Medical Policy Panel, June 2020

Medical Policy Group, July 2020 (9): 2020 Updates to Description, Key Points, and References. No change to policy statement.

This medical policy is not an authorization, certification, explanation of benefits, or a contract. Eligibility and benefits are determined on a case-by-case basis according to the terms of the member’s plan in effect as of the date services are rendered. All medical policies are based on (i) research of current medical literature and (ii) review of common medical practices in the treatment and diagnosis of disease as of the date hereof. Physicians and other providers are solely responsible for all aspects of medical care and treatment, including the type, quality, and levels of care and treatment.

This policy is intended to be used for adjudication of claims (including pre-admission certification, pre-determinations, and pre-procedure review) in Blue Cross and Blue Shield’s administration of plan contracts.

The plan does not approve or deny procedures, services, testing, or equipment for our members. Our decisions concern coverage only. The decision of whether or not to have a certain test, treatment or procedure is one made between the physician and his/her patient. The plan administers benefits based on the member’s contract and corporate medical policies. Physicians should always exercise their best medical judgment in providing the care they feel is most appropriate for their patients. Needed care should not be delayed or refused because of a coverage determination.

As a general rule, benefits are payable under health plans only in cases of medical necessity and only if services or supplies are not investigational, provided the customer group contracts have such coverage.

The following Association Technology Evaluation Criteria must be met for a service/supply to be considered for coverage:

1. The technology must have final approval from the appropriate government regulatory bodies;

2. The scientific evidence must permit conclusions concerning the effect of the technology on health outcomes;

3. The technology must improve the net health outcome;

4. The technology must be as beneficial as any established alternatives;

5. The improvement must be attainable outside the investigational setting.

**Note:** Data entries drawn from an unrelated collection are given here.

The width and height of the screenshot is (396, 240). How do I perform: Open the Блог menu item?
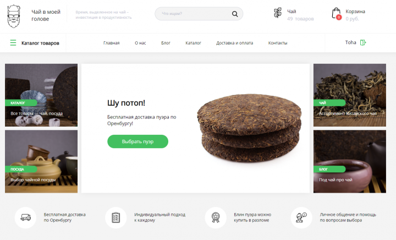[x=166, y=43]
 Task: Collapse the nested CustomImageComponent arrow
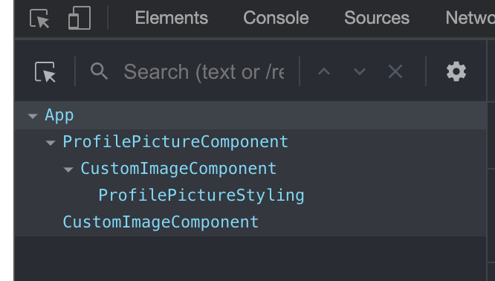pos(68,169)
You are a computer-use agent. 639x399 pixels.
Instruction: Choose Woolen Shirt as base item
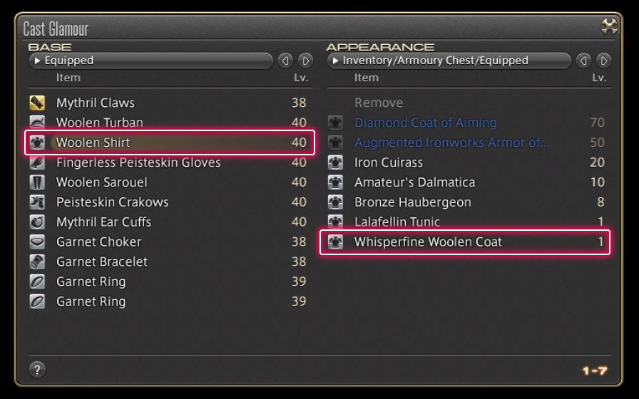pyautogui.click(x=170, y=143)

Medical Necessity means that health care services (e.g., procedures, treatments, supplies, devices, equipment, facilities or drugs) that a physician, exercising prudent clinical judgment, would provide to a patient for the purpose of preventing, evaluating, diagnosing or treating an illness, injury or disease or its symptoms, and that are:

1. In accordance with generally accepted standards of medical practice; and

2. Clinically appropriate in terms of type, frequency, extent, site and duration and considered effective for the patient’s illness, injury or disease; and

3. Not primarily for the convenience of the patient, physician or other health care provider; and

4. Not more costly than an alternative service or sequence of services at least as likely to produce equivalent therapeutic or diagnostic results as to the diagnosis or treatment of that patient’s illness, injury or disease.